Strategic Fluorination to Achieve a Potent, Selective, Metabolically Stable, and Orally Bioavailable Inhibitor of CSNK2
Han Wee Ong,
Xuan Yang,
Jeffery L. Smith,
Sharon Taft-Benz,
Stefanie Howell,
Rebekah J. Dickmander,
Tammy M. Havener,
Marcia K. Sanders,
Jason W. Brown,
Rafael M. Couñago,
Edcon Chang,
Andreas Krämer,
Nathaniel J. Moorman,
Mark Heise,
Alison D. Axtman,
David H. Drewry,
Timothy M. Willson
Affiliations
Han Wee Ong
Rapidly Emerging Antiviral Drug Development Initiative (READDI), Chapel Hill, NC 27599, USA
Xuan Yang
Rapidly Emerging Antiviral Drug Development Initiative (READDI), Chapel Hill, NC 27599, USA
Jeffery L. Smith
Structural Genomics Consortium (SGC) and Division of Chemical Biology and Medicinal Chemistry, Eshelman School of Pharmacy, University of North Carolina at Chapel Hill, Chapel Hill, NC 27599, USA
Sharon Taft-Benz
Rapidly Emerging Antiviral Drug Development Initiative (READDI), Chapel Hill, NC 27599, USA
Stefanie Howell
Structural Genomics Consortium (SGC) and Division of Chemical Biology and Medicinal Chemistry, Eshelman School of Pharmacy, University of North Carolina at Chapel Hill, Chapel Hill, NC 27599, USA
Rebekah J. Dickmander
Rapidly Emerging Antiviral Drug Development Initiative (READDI), Chapel Hill, NC 27599, USA
Tammy M. Havener
Structural Genomics Consortium (SGC) and Division of Chemical Biology and Medicinal Chemistry, Eshelman School of Pharmacy, University of North Carolina at Chapel Hill, Chapel Hill, NC 27599, USA
Marcia K. Sanders
Rapidly Emerging Antiviral Drug Development Initiative (READDI), Chapel Hill, NC 27599, USA
Jason W. Brown
Takeda Development Center Americas, Inc., San Diego, CA 92121, USA
Rafael M. Couñago
Structural Genomics Consortium (SGC) and Division of Chemical Biology and Medicinal Chemistry, Eshelman School of Pharmacy, University of North Carolina at Chapel Hill, Chapel Hill, NC 27599, USA
Edcon Chang
Takeda Development Center Americas, Inc., San Diego, CA 92121, USA
Andreas Krämer
Structural Genomics Consortium (SGC), Institute of Pharmaceutical Chemistry, Goethe University Frankfurt am Main, Max-von-Laue-Str. 9, 60438 Frankfurt am Main, Germany
Nathaniel J. Moorman
Rapidly Emerging Antiviral Drug Development Initiative (READDI), Chapel Hill, NC 27599, USA
Mark Heise
Rapidly Emerging Antiviral Drug Development Initiative (READDI), Chapel Hill, NC 27599, USA
Alison D. Axtman
Rapidly Emerging Antiviral Drug Development Initiative (READDI), Chapel Hill, NC 27599, USA
David H. Drewry
Rapidly Emerging Antiviral Drug Development Initiative (READDI), Chapel Hill, NC 27599, USA
Timothy M. Willson
Rapidly Emerging Antiviral Drug Development Initiative (READDI), Chapel Hill, NC 27599, USA
The host kinase casein kinase 2 (CSNK2) has been proposed to be an antiviral target against β-coronaviral infection.

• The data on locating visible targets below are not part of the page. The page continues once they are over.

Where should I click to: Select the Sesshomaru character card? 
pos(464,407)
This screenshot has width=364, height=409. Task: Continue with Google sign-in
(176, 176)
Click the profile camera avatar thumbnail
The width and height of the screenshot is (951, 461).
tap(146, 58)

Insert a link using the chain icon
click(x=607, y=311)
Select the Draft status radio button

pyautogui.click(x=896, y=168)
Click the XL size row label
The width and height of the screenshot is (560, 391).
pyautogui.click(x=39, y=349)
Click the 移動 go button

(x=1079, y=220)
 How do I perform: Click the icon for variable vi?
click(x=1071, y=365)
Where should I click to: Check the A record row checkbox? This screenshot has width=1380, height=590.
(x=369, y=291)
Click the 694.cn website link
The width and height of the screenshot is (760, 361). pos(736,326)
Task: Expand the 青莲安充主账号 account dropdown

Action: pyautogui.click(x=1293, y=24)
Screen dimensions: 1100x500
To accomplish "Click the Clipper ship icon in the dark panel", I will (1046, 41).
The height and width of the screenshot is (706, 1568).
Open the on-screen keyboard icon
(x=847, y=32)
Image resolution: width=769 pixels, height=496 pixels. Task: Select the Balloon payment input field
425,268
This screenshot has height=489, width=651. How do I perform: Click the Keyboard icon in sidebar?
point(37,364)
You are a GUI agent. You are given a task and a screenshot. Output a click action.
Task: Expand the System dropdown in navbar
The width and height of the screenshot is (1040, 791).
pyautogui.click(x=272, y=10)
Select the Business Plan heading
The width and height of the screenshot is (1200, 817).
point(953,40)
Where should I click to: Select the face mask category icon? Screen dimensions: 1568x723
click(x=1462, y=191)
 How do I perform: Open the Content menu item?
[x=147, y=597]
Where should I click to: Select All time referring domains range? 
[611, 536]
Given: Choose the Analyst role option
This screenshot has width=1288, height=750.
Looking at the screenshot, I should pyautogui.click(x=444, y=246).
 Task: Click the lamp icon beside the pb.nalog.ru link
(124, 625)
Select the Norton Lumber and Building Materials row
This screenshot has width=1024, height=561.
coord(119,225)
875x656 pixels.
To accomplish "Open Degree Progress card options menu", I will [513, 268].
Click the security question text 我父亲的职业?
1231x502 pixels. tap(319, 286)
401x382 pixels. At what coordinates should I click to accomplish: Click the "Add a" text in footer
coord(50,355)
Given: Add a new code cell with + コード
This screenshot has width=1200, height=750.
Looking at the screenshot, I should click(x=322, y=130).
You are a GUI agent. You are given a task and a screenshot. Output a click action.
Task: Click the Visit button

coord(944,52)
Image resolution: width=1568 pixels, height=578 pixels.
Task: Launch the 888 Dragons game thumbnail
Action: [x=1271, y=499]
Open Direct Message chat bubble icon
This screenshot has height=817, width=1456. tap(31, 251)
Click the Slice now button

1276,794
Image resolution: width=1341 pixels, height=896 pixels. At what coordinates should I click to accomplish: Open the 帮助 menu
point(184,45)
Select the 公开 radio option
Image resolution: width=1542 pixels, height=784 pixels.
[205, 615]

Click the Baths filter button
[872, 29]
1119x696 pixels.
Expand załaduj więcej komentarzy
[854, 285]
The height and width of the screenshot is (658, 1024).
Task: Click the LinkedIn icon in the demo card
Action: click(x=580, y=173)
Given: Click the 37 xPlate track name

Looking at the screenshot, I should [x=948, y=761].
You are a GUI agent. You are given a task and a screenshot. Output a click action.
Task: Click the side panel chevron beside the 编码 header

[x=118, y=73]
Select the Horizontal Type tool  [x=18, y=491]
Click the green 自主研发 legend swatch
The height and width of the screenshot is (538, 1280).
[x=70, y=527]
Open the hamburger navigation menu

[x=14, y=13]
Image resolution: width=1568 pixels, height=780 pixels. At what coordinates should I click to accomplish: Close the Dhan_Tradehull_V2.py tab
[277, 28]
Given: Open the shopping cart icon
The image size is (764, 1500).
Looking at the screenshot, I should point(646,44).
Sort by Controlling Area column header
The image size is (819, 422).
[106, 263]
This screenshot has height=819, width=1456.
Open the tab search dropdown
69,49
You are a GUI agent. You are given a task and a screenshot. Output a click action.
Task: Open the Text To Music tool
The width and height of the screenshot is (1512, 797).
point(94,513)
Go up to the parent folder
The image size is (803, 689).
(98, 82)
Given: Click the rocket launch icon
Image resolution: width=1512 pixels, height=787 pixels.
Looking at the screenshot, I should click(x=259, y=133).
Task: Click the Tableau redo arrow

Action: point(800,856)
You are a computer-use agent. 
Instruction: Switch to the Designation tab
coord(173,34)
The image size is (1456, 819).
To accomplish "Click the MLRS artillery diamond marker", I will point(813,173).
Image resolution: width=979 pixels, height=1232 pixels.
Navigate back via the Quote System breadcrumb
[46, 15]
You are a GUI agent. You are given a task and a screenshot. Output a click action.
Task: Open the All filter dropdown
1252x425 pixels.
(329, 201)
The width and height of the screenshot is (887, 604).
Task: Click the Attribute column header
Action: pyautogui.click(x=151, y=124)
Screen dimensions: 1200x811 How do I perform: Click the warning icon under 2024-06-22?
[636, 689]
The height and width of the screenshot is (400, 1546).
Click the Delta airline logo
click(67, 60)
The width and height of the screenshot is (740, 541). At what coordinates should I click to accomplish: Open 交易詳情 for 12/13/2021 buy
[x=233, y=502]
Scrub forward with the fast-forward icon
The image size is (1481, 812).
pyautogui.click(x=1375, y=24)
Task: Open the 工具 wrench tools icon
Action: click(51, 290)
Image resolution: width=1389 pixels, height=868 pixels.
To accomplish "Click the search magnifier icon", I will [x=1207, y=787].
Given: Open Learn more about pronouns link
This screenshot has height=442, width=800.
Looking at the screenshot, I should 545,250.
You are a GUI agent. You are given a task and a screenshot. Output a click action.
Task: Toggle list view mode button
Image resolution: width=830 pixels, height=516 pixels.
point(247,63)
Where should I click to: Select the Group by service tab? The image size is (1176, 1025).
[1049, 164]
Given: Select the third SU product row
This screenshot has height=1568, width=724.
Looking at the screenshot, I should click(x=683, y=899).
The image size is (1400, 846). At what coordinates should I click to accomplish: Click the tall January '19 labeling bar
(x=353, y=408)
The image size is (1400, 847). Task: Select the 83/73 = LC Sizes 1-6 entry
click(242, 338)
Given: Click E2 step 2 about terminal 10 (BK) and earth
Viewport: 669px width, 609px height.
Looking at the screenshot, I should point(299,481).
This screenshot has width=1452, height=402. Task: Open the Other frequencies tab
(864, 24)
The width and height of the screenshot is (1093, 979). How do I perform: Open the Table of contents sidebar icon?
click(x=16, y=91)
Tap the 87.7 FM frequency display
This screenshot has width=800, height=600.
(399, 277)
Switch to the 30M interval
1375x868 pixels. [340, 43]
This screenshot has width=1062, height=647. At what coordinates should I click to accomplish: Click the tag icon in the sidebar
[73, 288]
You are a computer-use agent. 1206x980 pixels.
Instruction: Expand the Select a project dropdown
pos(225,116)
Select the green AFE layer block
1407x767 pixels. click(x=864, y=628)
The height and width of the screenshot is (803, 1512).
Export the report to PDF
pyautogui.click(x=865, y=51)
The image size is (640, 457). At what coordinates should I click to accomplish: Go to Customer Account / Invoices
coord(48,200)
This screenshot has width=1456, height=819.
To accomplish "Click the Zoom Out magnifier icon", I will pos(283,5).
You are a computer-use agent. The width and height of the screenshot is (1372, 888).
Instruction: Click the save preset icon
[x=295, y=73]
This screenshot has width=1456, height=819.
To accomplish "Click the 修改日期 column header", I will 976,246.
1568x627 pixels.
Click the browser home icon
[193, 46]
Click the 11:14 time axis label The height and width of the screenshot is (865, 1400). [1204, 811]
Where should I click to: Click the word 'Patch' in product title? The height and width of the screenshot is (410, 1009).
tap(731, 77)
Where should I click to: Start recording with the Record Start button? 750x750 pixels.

To pharmacologically validate CSNK2 as a drug target in vivo, potent and selective CSNK2 inhibitors with good pharmacokinetic properties are required. Inhibitors based on the pyrazolo[1,5-a]pyrimidine scaffold possess outstanding potency and selectivity for CSNK2, but bioavailability and metabolic stability are often challenging. By strategically installing a fluorine atom on an electron-rich phenyl ring of a previously characterized inhibitor 1, we discovered compound 2 as a promising lead compound with improved in vivo metabolic stability. Compound 2 maintained excellent cellular potency against CSNK2, submicromolar antiviral potency, and favorable solubility, and was remarkably selective for CSNK2 when screened against 192 kinases across the human kinome. We additionally present a co-crystal structure to support its on-target binding mode. In vivo, compound 2 was orally bioavailable, and demonstrated modest and transient inhibition of CSNK2, although antiviral activity was not observed, possibly attributed to its lack of prolonged CSNK2 inhibition.